* HOW TO COMPLETE THIS TASK
Could you copy exactly the lines from the one containing "Autres (28, 29)" through the last line of the records below, and nothing else?

(Source records)
○ ○ ○
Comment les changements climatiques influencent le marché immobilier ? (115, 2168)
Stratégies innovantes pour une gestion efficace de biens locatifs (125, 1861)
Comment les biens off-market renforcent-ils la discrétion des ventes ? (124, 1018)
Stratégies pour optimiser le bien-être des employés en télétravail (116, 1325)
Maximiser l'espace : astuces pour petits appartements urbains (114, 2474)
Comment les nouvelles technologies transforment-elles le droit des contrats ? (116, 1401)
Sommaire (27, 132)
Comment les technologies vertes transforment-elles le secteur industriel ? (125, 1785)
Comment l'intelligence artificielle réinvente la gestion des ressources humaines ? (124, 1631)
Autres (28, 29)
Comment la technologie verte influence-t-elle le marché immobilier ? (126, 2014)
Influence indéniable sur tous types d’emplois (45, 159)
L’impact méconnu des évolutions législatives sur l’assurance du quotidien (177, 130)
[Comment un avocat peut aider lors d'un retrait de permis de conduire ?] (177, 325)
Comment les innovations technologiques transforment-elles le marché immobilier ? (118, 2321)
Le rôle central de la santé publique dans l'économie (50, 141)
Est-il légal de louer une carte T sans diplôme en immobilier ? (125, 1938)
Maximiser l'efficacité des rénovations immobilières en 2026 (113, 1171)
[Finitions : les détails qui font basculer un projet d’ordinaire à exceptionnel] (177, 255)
○ ○ ○
* TASK OUTPUT
Autres (28, 29)
Comment la technologie verte influence-t-elle le marché immobilier ? (126, 2014)
Influence indéniable sur tous types d’emplois (45, 159)
L’impact méconnu des évolutions législatives sur l’assurance du quotidien (177, 130)
[Comment un avocat peut aider lors d'un retrait de permis de conduire ?] (177, 325)
Comment les innovations technologiques transforment-elles le marché immobilier ? (118, 2321)
Le rôle central de la santé publique dans l'économie (50, 141)
Est-il légal de louer une carte T sans diplôme en immobilier ? (125, 1938)
Maximiser l'efficacité des rénovations immobilières en 2026 (113, 1171)
[Finitions : les détails qui font basculer un projet d’ordinaire à exceptionnel] (177, 255)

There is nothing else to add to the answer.